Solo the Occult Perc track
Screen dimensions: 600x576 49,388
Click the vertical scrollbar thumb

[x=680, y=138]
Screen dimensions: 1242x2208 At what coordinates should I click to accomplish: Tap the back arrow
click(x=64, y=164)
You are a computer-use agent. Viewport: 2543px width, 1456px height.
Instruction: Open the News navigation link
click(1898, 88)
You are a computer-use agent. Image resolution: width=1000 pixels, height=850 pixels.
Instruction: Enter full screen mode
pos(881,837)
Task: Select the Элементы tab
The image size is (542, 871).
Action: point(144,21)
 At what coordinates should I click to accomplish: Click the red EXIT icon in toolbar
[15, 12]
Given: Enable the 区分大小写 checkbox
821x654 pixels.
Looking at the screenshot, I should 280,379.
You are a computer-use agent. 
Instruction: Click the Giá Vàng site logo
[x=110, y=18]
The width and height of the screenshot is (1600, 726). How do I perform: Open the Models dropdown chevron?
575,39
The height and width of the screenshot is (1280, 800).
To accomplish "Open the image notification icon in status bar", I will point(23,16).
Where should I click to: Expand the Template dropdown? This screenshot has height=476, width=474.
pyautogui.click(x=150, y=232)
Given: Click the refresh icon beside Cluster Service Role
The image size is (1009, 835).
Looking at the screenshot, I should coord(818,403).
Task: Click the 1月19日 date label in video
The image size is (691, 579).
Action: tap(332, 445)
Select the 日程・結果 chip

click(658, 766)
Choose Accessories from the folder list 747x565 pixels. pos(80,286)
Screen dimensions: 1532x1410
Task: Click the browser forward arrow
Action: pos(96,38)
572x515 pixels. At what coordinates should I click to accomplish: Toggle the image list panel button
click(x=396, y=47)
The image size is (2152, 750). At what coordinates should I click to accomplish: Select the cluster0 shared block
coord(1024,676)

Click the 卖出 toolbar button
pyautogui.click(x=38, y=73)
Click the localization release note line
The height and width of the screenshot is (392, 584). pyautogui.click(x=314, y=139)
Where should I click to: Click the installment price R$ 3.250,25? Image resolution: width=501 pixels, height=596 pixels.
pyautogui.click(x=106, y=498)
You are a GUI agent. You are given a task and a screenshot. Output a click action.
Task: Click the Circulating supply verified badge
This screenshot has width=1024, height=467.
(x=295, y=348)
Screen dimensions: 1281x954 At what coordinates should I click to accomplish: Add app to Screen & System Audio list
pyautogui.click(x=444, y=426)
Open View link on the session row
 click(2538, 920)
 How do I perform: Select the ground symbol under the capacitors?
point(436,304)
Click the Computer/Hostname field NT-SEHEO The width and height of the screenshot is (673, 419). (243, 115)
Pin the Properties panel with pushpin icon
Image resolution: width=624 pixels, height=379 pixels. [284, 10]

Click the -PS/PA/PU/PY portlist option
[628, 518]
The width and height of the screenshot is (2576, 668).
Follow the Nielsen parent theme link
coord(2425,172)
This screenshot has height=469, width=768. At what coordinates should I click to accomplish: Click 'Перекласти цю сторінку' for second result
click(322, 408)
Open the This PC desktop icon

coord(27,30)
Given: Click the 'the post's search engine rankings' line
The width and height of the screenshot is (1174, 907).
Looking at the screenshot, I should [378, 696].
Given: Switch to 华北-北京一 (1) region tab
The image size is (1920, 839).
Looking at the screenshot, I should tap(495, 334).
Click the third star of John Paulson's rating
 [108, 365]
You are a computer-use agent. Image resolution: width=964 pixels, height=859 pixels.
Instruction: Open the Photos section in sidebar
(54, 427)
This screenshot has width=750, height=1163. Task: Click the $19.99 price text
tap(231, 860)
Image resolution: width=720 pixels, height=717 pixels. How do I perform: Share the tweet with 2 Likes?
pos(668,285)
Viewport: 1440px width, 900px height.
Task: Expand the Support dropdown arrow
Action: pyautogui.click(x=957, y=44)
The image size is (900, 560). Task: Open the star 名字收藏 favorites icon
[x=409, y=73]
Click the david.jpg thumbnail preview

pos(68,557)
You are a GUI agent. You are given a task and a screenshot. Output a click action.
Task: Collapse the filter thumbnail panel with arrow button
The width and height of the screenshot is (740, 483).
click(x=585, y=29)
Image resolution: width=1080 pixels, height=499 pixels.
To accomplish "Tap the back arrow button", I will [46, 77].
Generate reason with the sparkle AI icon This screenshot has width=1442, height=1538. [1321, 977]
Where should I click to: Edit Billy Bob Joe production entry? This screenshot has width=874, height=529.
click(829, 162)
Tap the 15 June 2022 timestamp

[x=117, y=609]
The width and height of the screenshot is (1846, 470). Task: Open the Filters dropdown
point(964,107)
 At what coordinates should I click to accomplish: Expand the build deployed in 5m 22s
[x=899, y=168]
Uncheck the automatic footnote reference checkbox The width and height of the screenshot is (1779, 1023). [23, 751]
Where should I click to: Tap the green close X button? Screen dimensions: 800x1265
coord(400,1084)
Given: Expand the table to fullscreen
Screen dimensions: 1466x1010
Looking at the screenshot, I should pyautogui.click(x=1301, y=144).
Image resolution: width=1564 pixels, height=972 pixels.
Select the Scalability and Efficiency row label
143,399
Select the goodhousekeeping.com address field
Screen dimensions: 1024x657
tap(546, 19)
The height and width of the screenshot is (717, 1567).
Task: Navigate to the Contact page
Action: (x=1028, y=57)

========================================

_WHAT THIS TASK INVOLVES_
Your answer must be every record above, repeated exactly.

_SOLUTION_
Solo the Occult Perc track
Screen dimensions: 600x576 49,388
Click the vertical scrollbar thumb

[x=680, y=138]
Screen dimensions: 1242x2208 At what coordinates should I click to accomplish: Tap the back arrow
click(x=64, y=164)
You are a computer-use agent. Viewport: 2543px width, 1456px height.
Instruction: Open the News navigation link
click(1898, 88)
You are a computer-use agent. Image resolution: width=1000 pixels, height=850 pixels.
Instruction: Enter full screen mode
pos(881,837)
Task: Select the Элементы tab
The image size is (542, 871).
Action: point(144,21)
 At what coordinates should I click to accomplish: Click the red EXIT icon in toolbar
[15, 12]
Given: Enable the 区分大小写 checkbox
821x654 pixels.
Looking at the screenshot, I should 280,379.
You are a computer-use agent. 
Instruction: Click the Giá Vàng site logo
[x=110, y=18]
The width and height of the screenshot is (1600, 726). How do I perform: Open the Models dropdown chevron?
575,39
The height and width of the screenshot is (1280, 800).
To accomplish "Open the image notification icon in status bar", I will point(23,16).
Where should I click to: Expand the Template dropdown? This screenshot has height=476, width=474.
pyautogui.click(x=150, y=232)
Given: Click the refresh icon beside Cluster Service Role
The image size is (1009, 835).
Looking at the screenshot, I should coord(818,403).
Task: Click the 1月19日 date label in video
The image size is (691, 579).
Action: tap(332, 445)
Select the 日程・結果 chip

click(658, 766)
Choose Accessories from the folder list 747x565 pixels. pos(80,286)
Screen dimensions: 1532x1410
Task: Click the browser forward arrow
Action: pos(96,38)
572x515 pixels. At what coordinates should I click to accomplish: Toggle the image list panel button
click(x=396, y=47)
The image size is (2152, 750). At what coordinates should I click to accomplish: Select the cluster0 shared block
coord(1024,676)

Click the 卖出 toolbar button
pyautogui.click(x=38, y=73)
Click the localization release note line
The height and width of the screenshot is (392, 584). pyautogui.click(x=314, y=139)
Where should I click to: Click the installment price R$ 3.250,25? Image resolution: width=501 pixels, height=596 pixels.
pyautogui.click(x=106, y=498)
You are a GUI agent. You are given a task and a screenshot. Output a click action.
Task: Click the Circulating supply verified badge
This screenshot has width=1024, height=467.
(x=295, y=348)
Screen dimensions: 1281x954 At what coordinates should I click to accomplish: Add app to Screen & System Audio list
pyautogui.click(x=444, y=426)
Open View link on the session row
 click(2538, 920)
 How do I perform: Select the ground symbol under the capacitors?
point(436,304)
Click the Computer/Hostname field NT-SEHEO The width and height of the screenshot is (673, 419). (243, 115)
Pin the Properties panel with pushpin icon
Image resolution: width=624 pixels, height=379 pixels. [284, 10]

Click the -PS/PA/PU/PY portlist option
[628, 518]
The width and height of the screenshot is (2576, 668).
Follow the Nielsen parent theme link
coord(2425,172)
This screenshot has height=469, width=768. At what coordinates should I click to accomplish: Click 'Перекласти цю сторінку' for second result
click(322, 408)
Open the This PC desktop icon

coord(27,30)
Given: Click the 'the post's search engine rankings' line
The width and height of the screenshot is (1174, 907).
Looking at the screenshot, I should [378, 696].
Given: Switch to 华北-北京一 (1) region tab
The image size is (1920, 839).
Looking at the screenshot, I should tap(495, 334).
Click the third star of John Paulson's rating
 [108, 365]
You are a computer-use agent. Image resolution: width=964 pixels, height=859 pixels.
Instruction: Open the Photos section in sidebar
(54, 427)
This screenshot has width=750, height=1163. Task: Click the $19.99 price text
tap(231, 860)
Image resolution: width=720 pixels, height=717 pixels. How do I perform: Share the tweet with 2 Likes?
pos(668,285)
Viewport: 1440px width, 900px height.
Task: Expand the Support dropdown arrow
Action: pyautogui.click(x=957, y=44)
The image size is (900, 560). Task: Open the star 名字收藏 favorites icon
[x=409, y=73]
Click the david.jpg thumbnail preview

pos(68,557)
You are a GUI agent. You are given a task and a screenshot. Output a click action.
Task: Collapse the filter thumbnail panel with arrow button
The width and height of the screenshot is (740, 483).
click(x=585, y=29)
Image resolution: width=1080 pixels, height=499 pixels.
To accomplish "Tap the back arrow button", I will [46, 77].
Generate reason with the sparkle AI icon This screenshot has width=1442, height=1538. [1321, 977]
Where should I click to: Edit Billy Bob Joe production entry? This screenshot has width=874, height=529.
click(829, 162)
Tap the 15 June 2022 timestamp

[x=117, y=609]
The width and height of the screenshot is (1846, 470). Task: Open the Filters dropdown
point(964,107)
 At what coordinates should I click to accomplish: Expand the build deployed in 5m 22s
[x=899, y=168]
Uncheck the automatic footnote reference checkbox The width and height of the screenshot is (1779, 1023). [23, 751]
Where should I click to: Tap the green close X button? Screen dimensions: 800x1265
coord(400,1084)
Given: Expand the table to fullscreen
Screen dimensions: 1466x1010
Looking at the screenshot, I should pyautogui.click(x=1301, y=144).
Image resolution: width=1564 pixels, height=972 pixels.
Select the Scalability and Efficiency row label
143,399
Select the goodhousekeeping.com address field
Screen dimensions: 1024x657
tap(546, 19)
The height and width of the screenshot is (717, 1567).
Task: Navigate to the Contact page
Action: (x=1028, y=57)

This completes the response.